Forgotten history rediscovered

Tuesday 12 February 2013

Dr David Culpin with some of the materials he used in his research, which are on display at the Museum of the University of St Andrews until March.A long-lost chapter of South Africa’s history has been uncovered during an international quest by a researcher from the University of St Andrews.

Dr David Culpin, a Reader in the University’s French Department, discovered an extremely rare book which contains an early record of interaction between Europeans and the indigenous Xhosa.

The book, Narrative of the Shipwreck of the French Vessel the Eole on the coast of Kaffraria in April 1829, tells the incredible tale of a shipwreck and how its survivors managed to trek almost 200 km across the bush to safety.

The book, which offers a rare account of encounters between Europeans and the indigenous population, gives a unique description of recently founded settlements that have now become important towns. Its eye-witness account offers a fresh insight into contemporary changes introduced in the administration of Cape Colony.

The text, which Dr Culpin found while studying books owned by Sir George Grey, a 19th century governor of the Colony of the Cape of Good Hope – modern South Africa – lay almost unnoticed for 183 years as it was written in French, at a time when most of the inhabitants of the Colony spoke English or Dutch. It is, in fact, the first French book and the first travel narrative published in South Africa.

Now, the tale of the Eole, a merchant vessel, that sank off the Wild Coast in the Eastern Cape is back in print, telling the story of the eight survivors who walked for three weeks barefoot to safety, at a time when an uneasy peace existed between the European settlers and the indigenous population.

Dr Culpin published an English translation in South Africa at the end of last year, and now in the UK, in French. There are just nine known original copies of the book in the world.

Dr Culpin said: “This book makes an important contribution to the history of Cape Colony in the nineteenth century, but it also speaks to issues of reconciliation and cross-cultural understanding that are relevant to modern South Africa.”

──────────

### [Written instruction 1]
Copy the article about the Eole shipwreck book word for word, from "The text, which" up to and including "the indigenous population.".
### [Written instruction 2]
According to the article about the Eole shipwreck book, why did the book lie almost unnoticed for 183 years? Answer in one to three sentences.
### [Written instruction 3]
In the article about the Eole shipwreck book, how many original copies of the book are known to exist in the world?

### [Data]
──────────

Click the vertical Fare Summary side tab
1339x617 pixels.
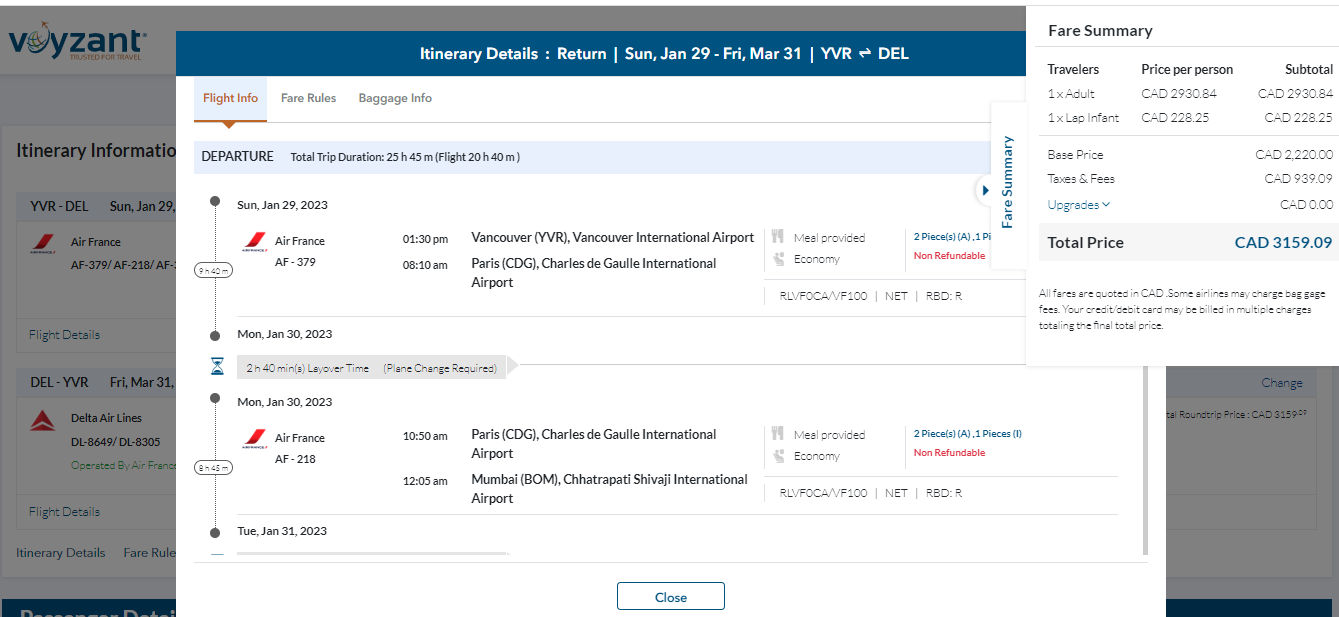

──────────

### [Complete output 1]
The text, which Dr Culpin found while studying books owned by Sir George Grey, a 19th century governor of the Colony of the Cape of Good Hope – modern South Africa – lay almost unnoticed for 183 years as it was written in French, at a time when most of the inhabitants of the Colony spoke English or Dutch. It is, in fact, the first French book and the first travel narrative published in South Africa.

Now, the tale of the Eole, a merchant vessel, that sank off the Wild Coast in the Eastern Cape is back in print, telling the story of the eight survivors who walked for three weeks barefoot to safety, at a time when an uneasy peace existed between the European settlers and the indigenous population.

### [Complete output 2]
It was written in French at a time when most of the inhabitants of the Colony spoke English or Dutch.

### [Complete output 3]
Nine.